PAGE:
# New Datamine has arrived



## Paperboy012305 (Aug 20, 2018)

I?m surprised nobody has posted this yet, it was 3 days since we had this.

https://www.reddit.com/r/ACPocketCamp/comments/97zyp3/animal_crossing_pocket_camp_update_170b/

What are your thoughts on everything? I have to say I love everything that it has to offer. And remember this is the second half of stuff we can get while we?re still in 1.7.0.


----------



## Bcat (Aug 20, 2018)

I’m most excited about the bug catching event that give fortune cookies for rewards. Sing me UP


----------



## Lyraa (Aug 20, 2018)

I can see myself spending all my leaf tickets on Bunnie's fortune cookie, those items look adorable ;.;


----------



## That Marshal Fangirl (Aug 20, 2018)

Bunnie’s fortune cookie is the most adorable one since Bluebear’s.  I need those items ;-;


----------



## lycaena (Aug 20, 2018)

Bug Catching event with fortune cookies as rewards?? finally something to get excited about again! and loveee Bunnies’ fortune cookie items the theme is so cute!!


----------



## MopyDream44 (Aug 20, 2018)

I'm not really surprised that the news broke three days ago and no one posted about it until now. Half of my list of friends who used to play daily have gone completely inactive. This forum is far more quiet than it used to be. I believe that many long-term fans of the series have moved on from the game, and while I can't say why exactly, I feels like people started to drop away from the game shortly after fortune cookies were added. Just to make it clear, it could be so many things that are causing people to move away from the game, the only thing I have to go on are my own observations, so I'm taking an educated guess. 

Anyhoo, this datamine isn't as exciting to me as ones I've seen in the past. The cookie is cute, but the only items I would truly love to get from it are the dress and matching hat. I'd be happy to have the other items though, so hopefully I get a handful rotating through the shop. The civic villagers are ok, but I cannot believe Flurry still isn't in the game?!? Do people not like Flurry as much as I think they do? The amenities are OK. I'll be happy to have a new fountain and the playground is cute, but I probably won't use the building. 

The most interesting part is definitely the event that will give us cookies. I would be very happy if we are finally getting a way to grind for fortune cookies in-game, but I'm sure it will be extremely limited. At this point, I'll take whatever I can get because the LT stuff has gotten a bit out of hand (in my opinion).


----------

REQUESTS:
- 1) Rewrite the paragraph of the thread that begins "Anyhoo, this datamine isn't as exciting" as a short bulleted list, keeping its main points.
- 2) Answer these questions from the thread.
(a) According to the first post, how many days had passed since the news came out?
(b) What do the posters say the bug catching event gives as rewards?
(c) Which villager does MopyDream44 say is still missing from the game?

[Stored entries]
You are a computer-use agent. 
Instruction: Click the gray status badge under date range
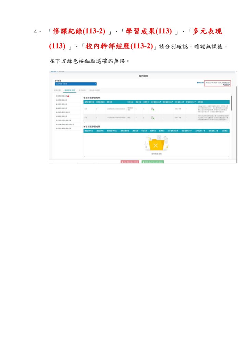tap(226, 85)
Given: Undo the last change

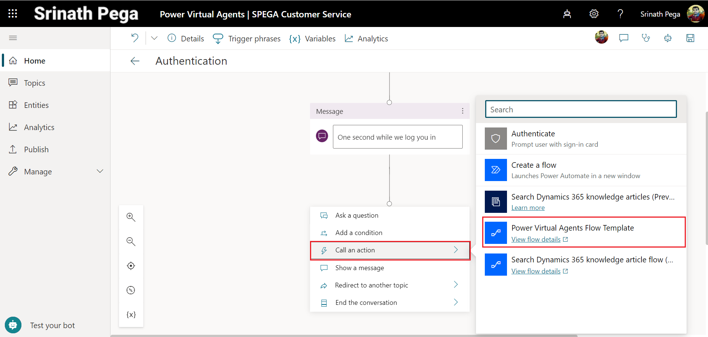Looking at the screenshot, I should [135, 38].
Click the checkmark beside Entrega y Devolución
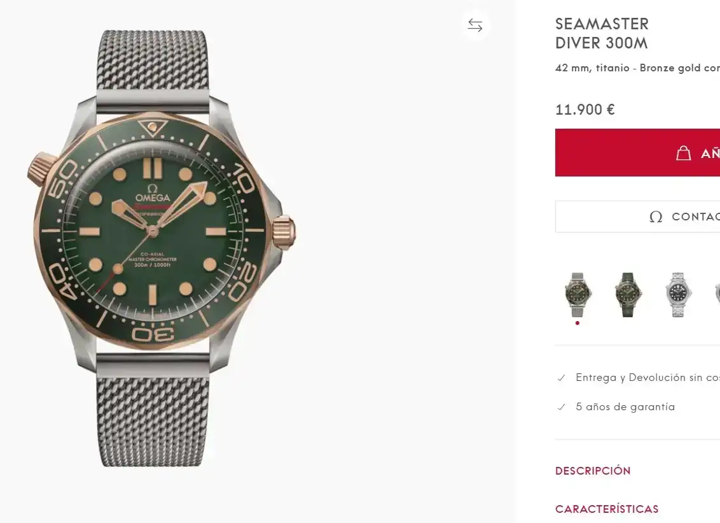 (561, 378)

OUTPUTS:
- 1)
- This datamine is less exciting than earlier ones.
- The cookie is cute, but only the dress and matching hat are truly wanted; the other items would still be welcome if some rotate through the shop.
- The civic villagers are OK, though it is hard to believe Flurry still isn't in the game.
- The amenities are OK: the new fountain and the playground are welcome, but the building probably won't be used.

- 2)
(a) Three days.
(b) Fortune cookies.
(c) Flurry.